Parallel to this critique, many of Pandega’s works draw on alternative paradigms beyond the Western extractive model, recovering more ritualistic and relational modes of being in connection with nature. In several installations, technology meets ritual and spirituality through the use of traditional instruments and their sounds—ancestral technologies that embody more harmonious ecological relations.
One example is A Diasporic Mythology (2021), a kinetic and sound installation commissioned for the 10th Asia Pacific Triennial. Developed from his research into historical narratives and the circulation of instruments, it combines Indonesian and Japanese string instruments (Taishogoto, Mandaliong, Balinese Penting, Kecapi Sijobang, Lombok Penting) with tea plants and MIDI-sprout sensors that translate plant biodata into sound. The result is a hybrid chorus articulating the interconnectedness between human and plant life, as well as the cultural and historical exchanges between Japan and Indonesia.
For Pandega, these works engage what could be called “ancestral technologies”—tapping into older forms and tools to imagine alternatives to contemporary anthropocentric systems. “My practice isn’t always about cutting-edge devices. I often work with mechanical, basic systems and mix them with technology and programming. I don’t want to show ultra-advanced devices just for the sake of it,” he explains. This search for analog mechanisms, prototypical circuits and evident processes reveals the labor, vulnerability and ingenuity of his DIY methodology, reinforcing art as a system of relations rather than a fixed object, offering open-ended hypotheses rather than answers.


This is also evident in Putar Petir Racing Team (2025), the new commission on the second floor—a work that functions as both sculpture and a fully operational electric motorcycle, entirely built from scratch. Painted in gleaming purples, pinks and golds, it draws on the jamet aesthetic—a Javanese-metal street style tied to drag racing. A nearby video documents a drag race that Pandega organized in Bandung, where his electric motorcycle competed against gasoline-powered models. The installation includes a custom racing jersey and helmet from a fictitious team, displayed against a wall painted in the familiar green of modest Indonesian homes.
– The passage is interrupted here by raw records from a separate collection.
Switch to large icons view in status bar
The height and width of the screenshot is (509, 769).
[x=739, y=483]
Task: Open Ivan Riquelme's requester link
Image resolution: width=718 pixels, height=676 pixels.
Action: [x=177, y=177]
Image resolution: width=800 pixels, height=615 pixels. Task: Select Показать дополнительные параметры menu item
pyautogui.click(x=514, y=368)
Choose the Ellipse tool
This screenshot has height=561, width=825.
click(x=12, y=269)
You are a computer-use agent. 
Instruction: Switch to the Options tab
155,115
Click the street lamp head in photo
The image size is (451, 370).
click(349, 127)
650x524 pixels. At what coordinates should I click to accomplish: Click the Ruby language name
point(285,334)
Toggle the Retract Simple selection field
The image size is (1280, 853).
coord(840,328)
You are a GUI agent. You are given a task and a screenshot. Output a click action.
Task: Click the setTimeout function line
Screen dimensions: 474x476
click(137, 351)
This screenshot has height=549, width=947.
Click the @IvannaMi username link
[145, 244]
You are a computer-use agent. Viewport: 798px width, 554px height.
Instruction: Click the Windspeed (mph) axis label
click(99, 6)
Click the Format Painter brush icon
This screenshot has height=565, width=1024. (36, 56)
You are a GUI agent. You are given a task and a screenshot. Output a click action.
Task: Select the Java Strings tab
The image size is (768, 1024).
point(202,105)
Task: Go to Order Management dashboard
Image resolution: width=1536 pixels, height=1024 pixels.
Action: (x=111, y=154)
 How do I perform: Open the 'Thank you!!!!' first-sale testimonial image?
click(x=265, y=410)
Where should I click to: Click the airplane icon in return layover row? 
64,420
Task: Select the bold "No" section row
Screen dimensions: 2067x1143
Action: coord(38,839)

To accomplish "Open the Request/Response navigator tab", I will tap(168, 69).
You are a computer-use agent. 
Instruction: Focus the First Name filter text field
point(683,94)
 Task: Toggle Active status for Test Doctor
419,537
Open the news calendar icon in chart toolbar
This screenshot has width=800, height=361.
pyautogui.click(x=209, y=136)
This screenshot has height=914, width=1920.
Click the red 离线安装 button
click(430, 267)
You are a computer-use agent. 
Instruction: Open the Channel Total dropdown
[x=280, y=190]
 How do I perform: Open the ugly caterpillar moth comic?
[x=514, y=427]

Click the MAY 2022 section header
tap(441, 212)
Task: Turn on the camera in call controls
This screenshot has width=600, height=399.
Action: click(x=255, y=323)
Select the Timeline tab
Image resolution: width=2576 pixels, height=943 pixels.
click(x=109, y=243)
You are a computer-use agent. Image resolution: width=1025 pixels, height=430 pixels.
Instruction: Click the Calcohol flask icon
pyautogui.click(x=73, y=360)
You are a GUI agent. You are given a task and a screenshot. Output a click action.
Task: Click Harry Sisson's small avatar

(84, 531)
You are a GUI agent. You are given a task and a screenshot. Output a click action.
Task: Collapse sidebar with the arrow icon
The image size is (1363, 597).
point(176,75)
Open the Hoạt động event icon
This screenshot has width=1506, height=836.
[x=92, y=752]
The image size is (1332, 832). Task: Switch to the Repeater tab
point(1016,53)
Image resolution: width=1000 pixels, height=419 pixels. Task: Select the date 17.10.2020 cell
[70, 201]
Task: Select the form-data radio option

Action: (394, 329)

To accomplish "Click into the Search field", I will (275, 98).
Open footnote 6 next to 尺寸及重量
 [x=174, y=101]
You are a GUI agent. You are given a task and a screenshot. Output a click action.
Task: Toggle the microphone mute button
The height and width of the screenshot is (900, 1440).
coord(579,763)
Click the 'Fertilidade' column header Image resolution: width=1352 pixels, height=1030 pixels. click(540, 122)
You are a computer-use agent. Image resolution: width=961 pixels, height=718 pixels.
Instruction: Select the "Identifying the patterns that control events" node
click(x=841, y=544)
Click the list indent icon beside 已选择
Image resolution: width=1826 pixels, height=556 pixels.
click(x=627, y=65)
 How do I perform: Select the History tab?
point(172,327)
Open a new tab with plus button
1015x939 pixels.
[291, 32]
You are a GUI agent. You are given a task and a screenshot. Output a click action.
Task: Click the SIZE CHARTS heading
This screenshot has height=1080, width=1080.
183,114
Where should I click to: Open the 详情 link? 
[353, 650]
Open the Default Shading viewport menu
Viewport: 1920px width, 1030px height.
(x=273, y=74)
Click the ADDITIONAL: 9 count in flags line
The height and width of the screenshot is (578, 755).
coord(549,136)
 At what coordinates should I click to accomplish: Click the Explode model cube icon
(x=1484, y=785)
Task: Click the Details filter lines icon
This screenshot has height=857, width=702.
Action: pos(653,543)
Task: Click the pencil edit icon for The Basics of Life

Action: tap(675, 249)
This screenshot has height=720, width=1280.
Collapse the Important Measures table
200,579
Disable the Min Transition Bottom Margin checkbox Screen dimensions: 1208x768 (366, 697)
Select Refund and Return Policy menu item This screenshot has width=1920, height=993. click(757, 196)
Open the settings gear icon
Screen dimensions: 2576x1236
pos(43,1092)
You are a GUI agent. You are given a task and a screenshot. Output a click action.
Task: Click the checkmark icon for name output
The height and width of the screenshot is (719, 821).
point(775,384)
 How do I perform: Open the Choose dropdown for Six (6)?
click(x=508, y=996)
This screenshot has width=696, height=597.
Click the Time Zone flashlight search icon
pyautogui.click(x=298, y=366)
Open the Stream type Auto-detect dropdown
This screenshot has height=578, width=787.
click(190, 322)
Here again, Pandega presents a staged hypothesis—an experimental phase in an ongoing inquiry. “I like showing strange possibilities, objects that seem both made and not made,” he notes. Ultimately, Pandega’s work is research-driven, embracing an open-ended practice of questioning and testing scenarios that is more akin to scientific inquiry. “I try to keep it open-ended—an abstraction of something that exists in the world, presented as a hypothesis of an alternative. It’s about how nature and technology can coexist, how they can work together to build something better rather than destroy each other.”
His practice is a long-term project, one whose results may not emerge for years. Yet working at this intersection of human mechanics and organic mechanisms remains one of the most vital positions from which to acknowledge—and attempt, through the imaginative, disruptive power of art—to rethink the ecological and humanitarian crises produced by our existing systems of knowledge, science, politics and technology.